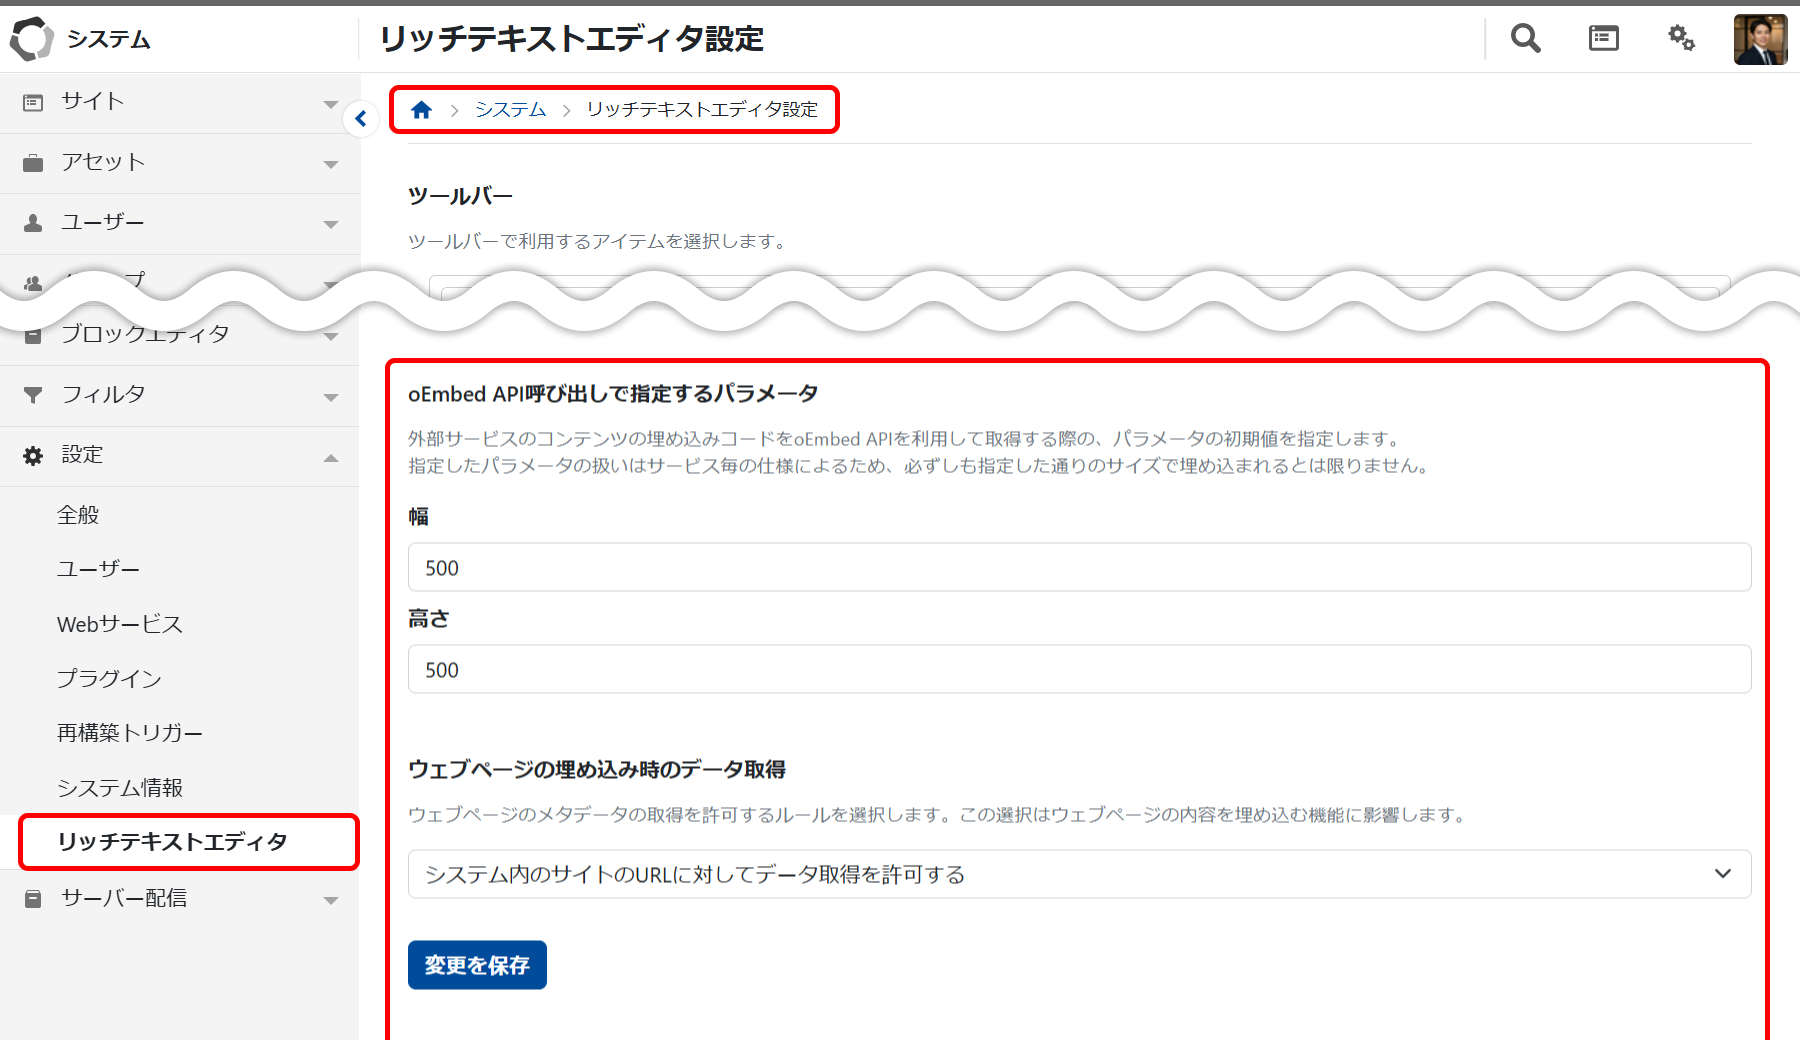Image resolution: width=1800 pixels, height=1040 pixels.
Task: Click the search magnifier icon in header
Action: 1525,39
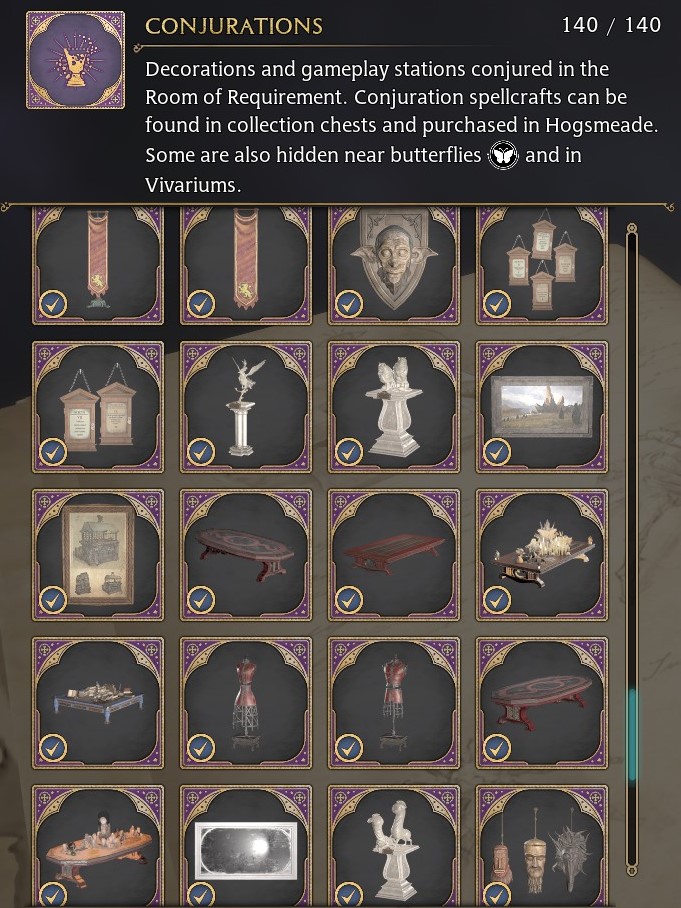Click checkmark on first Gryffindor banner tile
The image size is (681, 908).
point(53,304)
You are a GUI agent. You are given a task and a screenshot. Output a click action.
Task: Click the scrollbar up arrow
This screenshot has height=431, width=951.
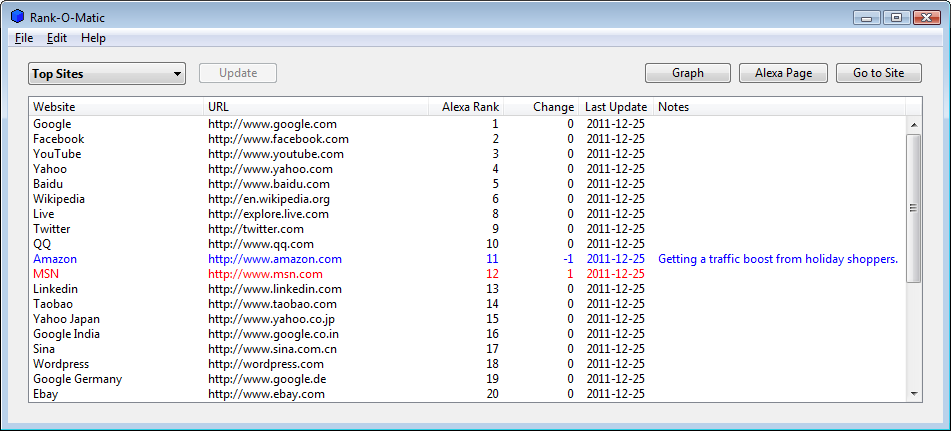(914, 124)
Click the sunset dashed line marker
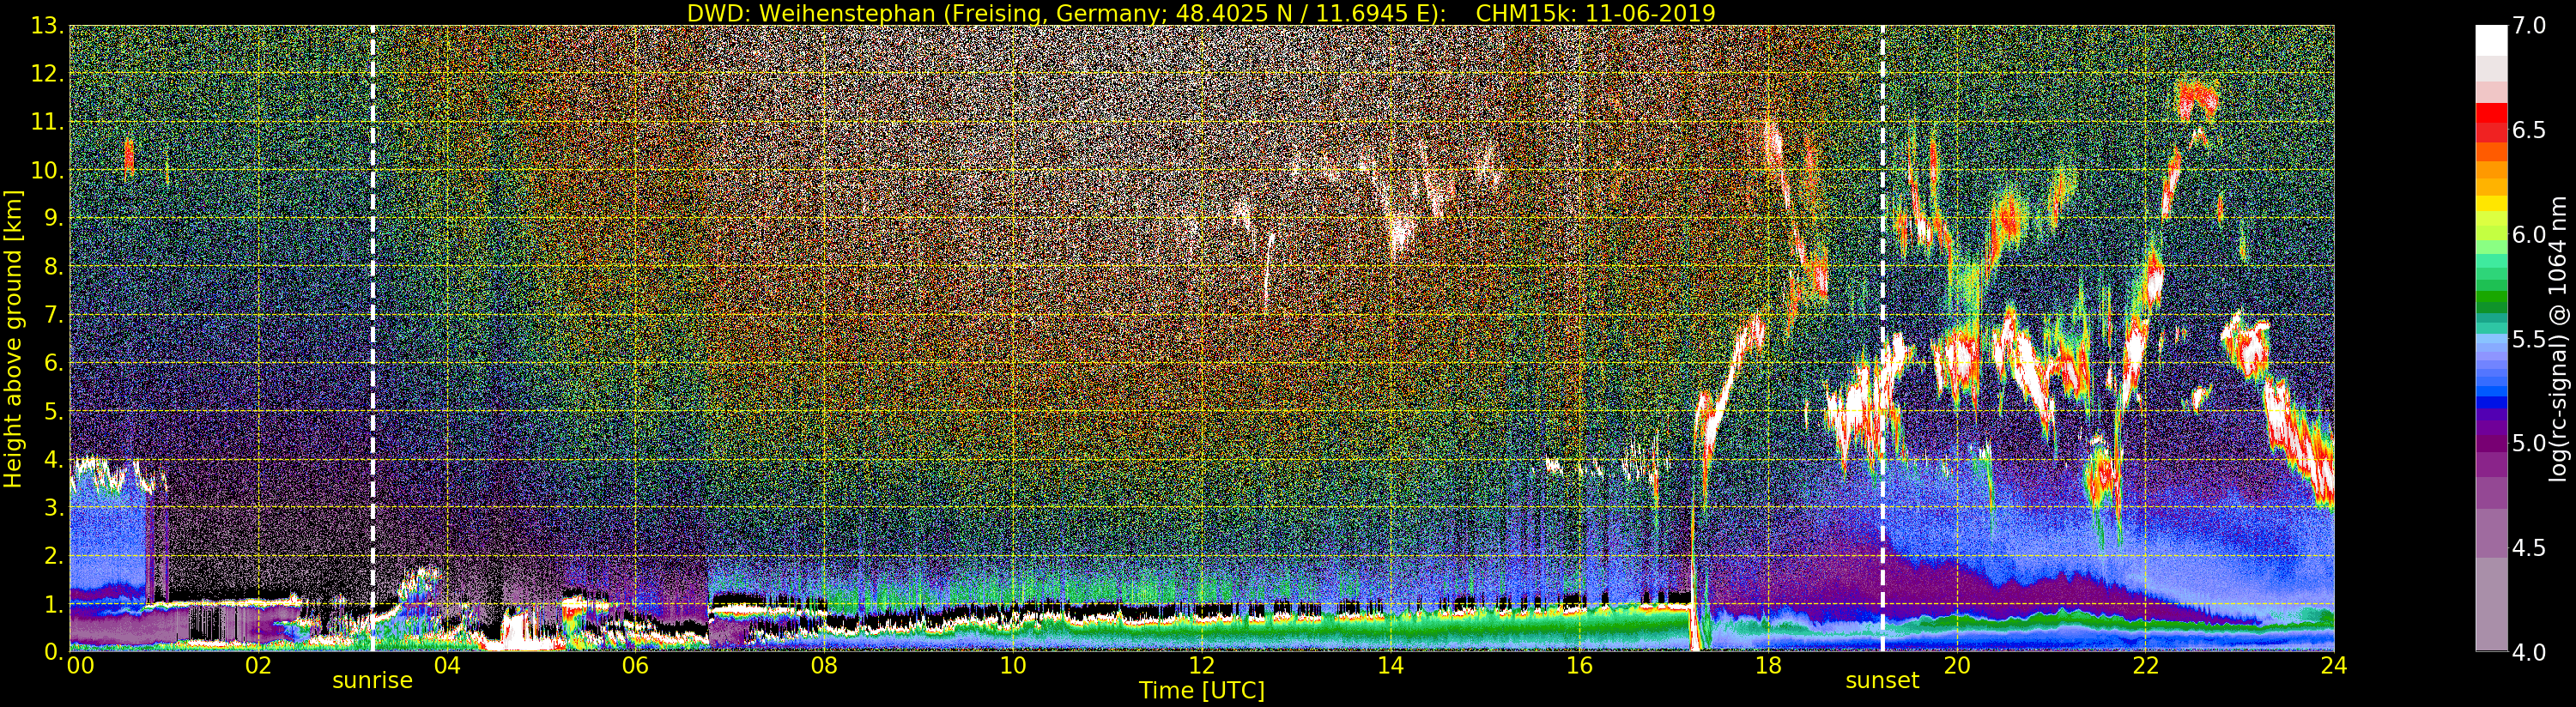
--
• _WHAT THE TASK REQUIRES_
Repeat verbatim the lines from the one holding "This screenshot has height=431, width=951." through the end of the listing above, both ends included, but not the pictures.

• _EXERCISE OUTPUT_
This screenshot has height=431, width=951.
(914, 124)
Click the sunset dashed line marker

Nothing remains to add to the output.